Il est administré par un conseil d'administration composé de représentants de l'État, les autorités régionales et départementales de Guadeloupe, la collectivité territoriale de Martinique, des organisations siégeant à la commission des accidents du travail et des maladies professionnelles de la Caisse nationale de l'assurance maladie des travailleurs salariés, des associations locales d'aide aux victimes du chlordécone et du paraquat et de personnalités qualifiées. Il est présidé par un magistrat.
Il emploie des agents régis par les titres II, III ou IV du statut général des fonctionnaires en position d'activité, de détachement ou de mise à disposition. Il emploie également des agents contractuels de droit public avec lesquels il peut conclure des contrats à durée déterminée ou indéterminée. Il peut également faire appel à des agents contractuels de droit privé pour occuper des fonctions exigeant une qualification particulière dans le domaine de l'indemnisation des préjudices ou des maladies professionnelles. Les agents contractuels employés par le fonds d'indemnisation des victimes du chlordécone et du paraquat en Guadeloupe et en Martinique sont tenus au secret et à la discrétion professionnels dans les mêmes conditions que celles qui sont définies à l'article 26 de la loi n° 83-634 du 13 juillet 1983 portant droits et obligations des fonctionnaires.
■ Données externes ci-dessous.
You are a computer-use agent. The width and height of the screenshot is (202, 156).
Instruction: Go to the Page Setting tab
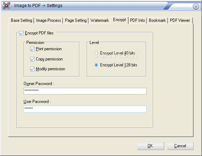76,20
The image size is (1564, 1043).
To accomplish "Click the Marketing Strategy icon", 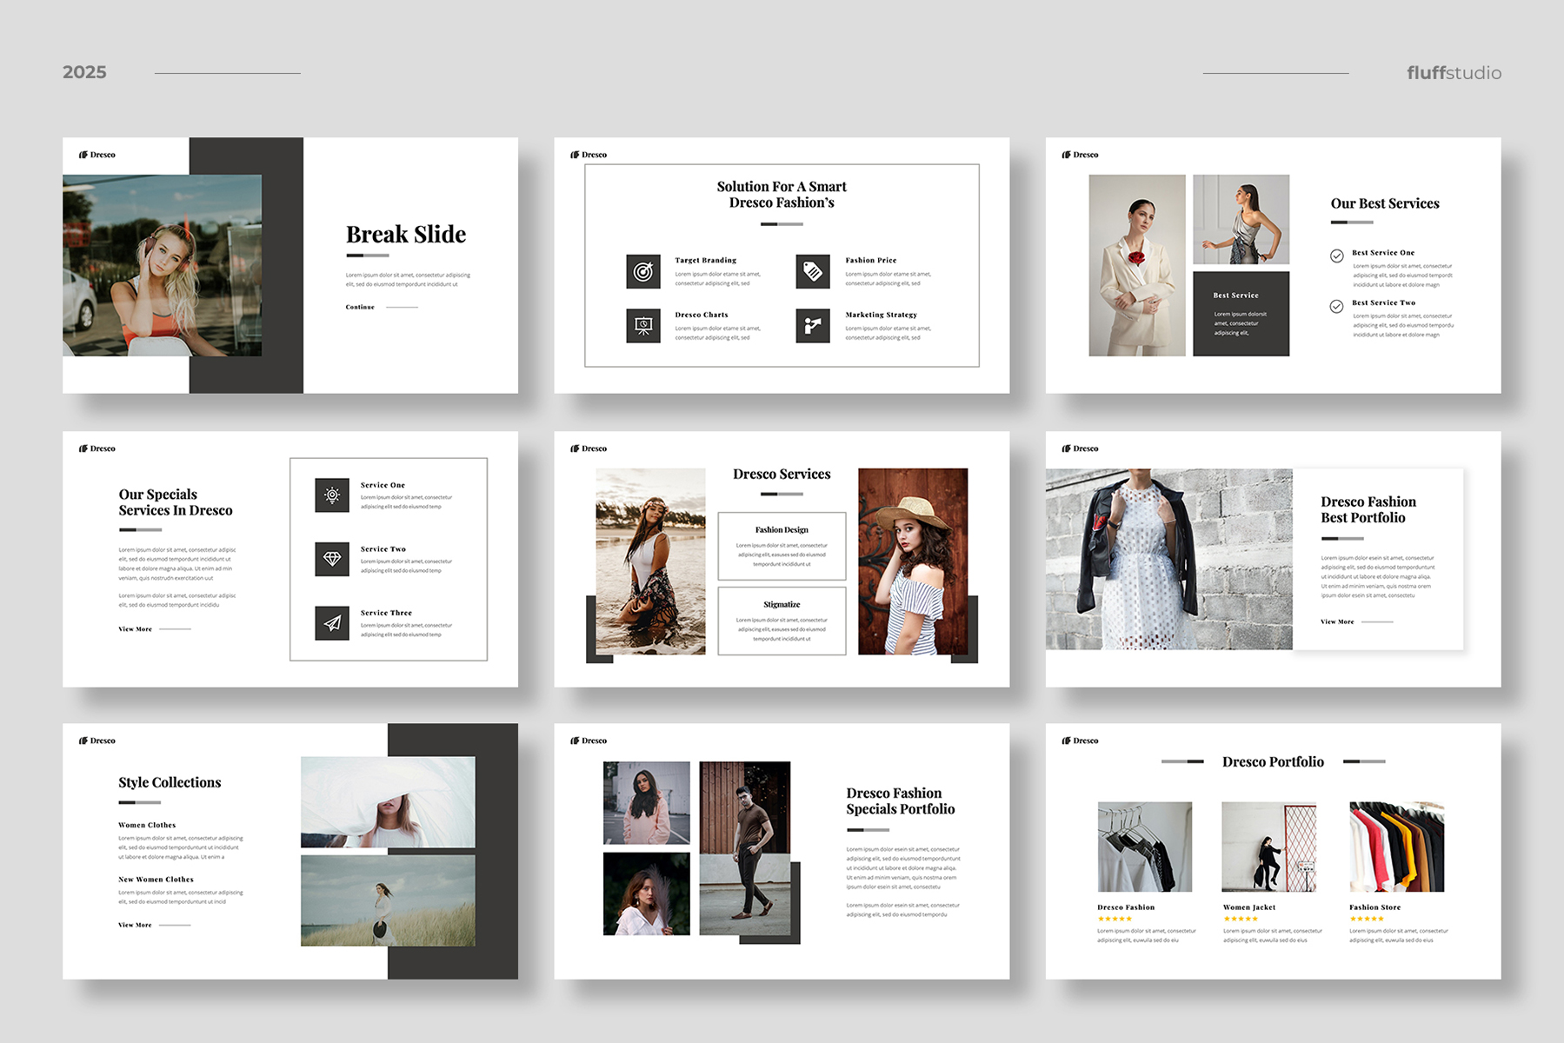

Il est créé, au sein du fonds défini au premier alinéa, une commission médicale autonome. Elle rend, le cas échéant, un avis sur l'existence d'un lien direct entre l'exposition au chlordécone et au paraquat et la survenue de la pathologie. Sa composition est arrêtée par les ministres chargés de l'agriculture, de la santé et des outre-mer.
Il est créé, au sein du fonds défini au premier alinéa, une commission scientifique autonome. Elle rend, le cas échéant, un avis sur l'existence d'un lien direct entre l'utilisation du chlordécone et du paraquat et son incidence sur la pollution des sols et des rivières de Guadeloupe et de Martinique. Sa composition est arrêtée par les ministres chargés de l'agriculture, de l'environnement et des outre-mer.